Die Revolution des 15. März wird zunehmend eine militärische Auseinandersetzung. In Homs wurden am Wochenende bei bewaffneten Zusammenstößen zwischen der Armee und abtrünnigen Soldaten mindestens 20 Soldaten der regulären Armee getötet und 53 verletzt, meldeten Menschenrechtsorganisationen. Solche Gefechte haben in den vergangenen Wochen an Intensität zugenommen. Wie viele Soldaten der „Freien Syrischen Armee“ angehören, ist nicht bekannt. Kodami schätzt ihre Zahl auf 15 000 bis 30 000, darunter seien auch hochrangige Offiziere.
Nach den Freitagsdemonstrationen hatten die Sicherheitskräfte mindestens 40 Zivilisten getötet. Insgesamt war dieses Wochenende mit fast 100 Toten eines der blutigsten seit dem Beginn des Aufstandes gegen Assad, bei dem es bisher mehr als 3000 zivile Tote gab.
Am Sonntag kam es in mehreren Schulen in Damaskus und Latakia zu großen Schülerprotesten. Die Demokratieaktivisten suchen nach immer neuen Formen für ihren Protest.
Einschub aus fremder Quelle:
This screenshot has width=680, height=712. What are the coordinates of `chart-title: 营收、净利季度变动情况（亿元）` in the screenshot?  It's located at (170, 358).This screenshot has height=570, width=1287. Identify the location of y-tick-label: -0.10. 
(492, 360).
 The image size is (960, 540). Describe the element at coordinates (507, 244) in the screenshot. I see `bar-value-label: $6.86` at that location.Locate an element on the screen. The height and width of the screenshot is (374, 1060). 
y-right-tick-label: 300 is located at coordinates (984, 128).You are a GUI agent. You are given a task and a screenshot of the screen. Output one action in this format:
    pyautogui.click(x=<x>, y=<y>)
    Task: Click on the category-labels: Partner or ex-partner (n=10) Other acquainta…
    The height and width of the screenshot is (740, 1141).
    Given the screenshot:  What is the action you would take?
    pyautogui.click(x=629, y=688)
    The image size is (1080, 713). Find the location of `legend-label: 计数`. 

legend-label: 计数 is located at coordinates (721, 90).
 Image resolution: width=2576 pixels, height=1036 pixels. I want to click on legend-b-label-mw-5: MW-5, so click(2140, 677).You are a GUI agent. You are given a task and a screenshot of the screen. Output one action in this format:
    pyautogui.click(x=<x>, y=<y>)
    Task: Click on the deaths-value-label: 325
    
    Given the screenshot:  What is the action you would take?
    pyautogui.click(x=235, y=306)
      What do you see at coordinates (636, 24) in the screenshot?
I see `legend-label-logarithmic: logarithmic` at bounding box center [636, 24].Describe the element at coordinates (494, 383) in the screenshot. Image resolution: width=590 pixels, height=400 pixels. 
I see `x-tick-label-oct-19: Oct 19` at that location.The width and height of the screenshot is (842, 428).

Streiks und ziviler Ungehorsam weiten sich aus.
Der Nationalrat, der den Großteil der Exilopposition und nach Angaben von Kodami 75 bis 80 Prozent der lokalen Koordinationskomitees vertritt, steht weiterhin für einen friedlichen Sturz Assads. Die Oppositionsführerin räumt aber ein, dass es die Versuchung, aber auch die physische Notwendigkeit gebe, zu den Waffen zu greifen, um sich selbst zu verteidigen.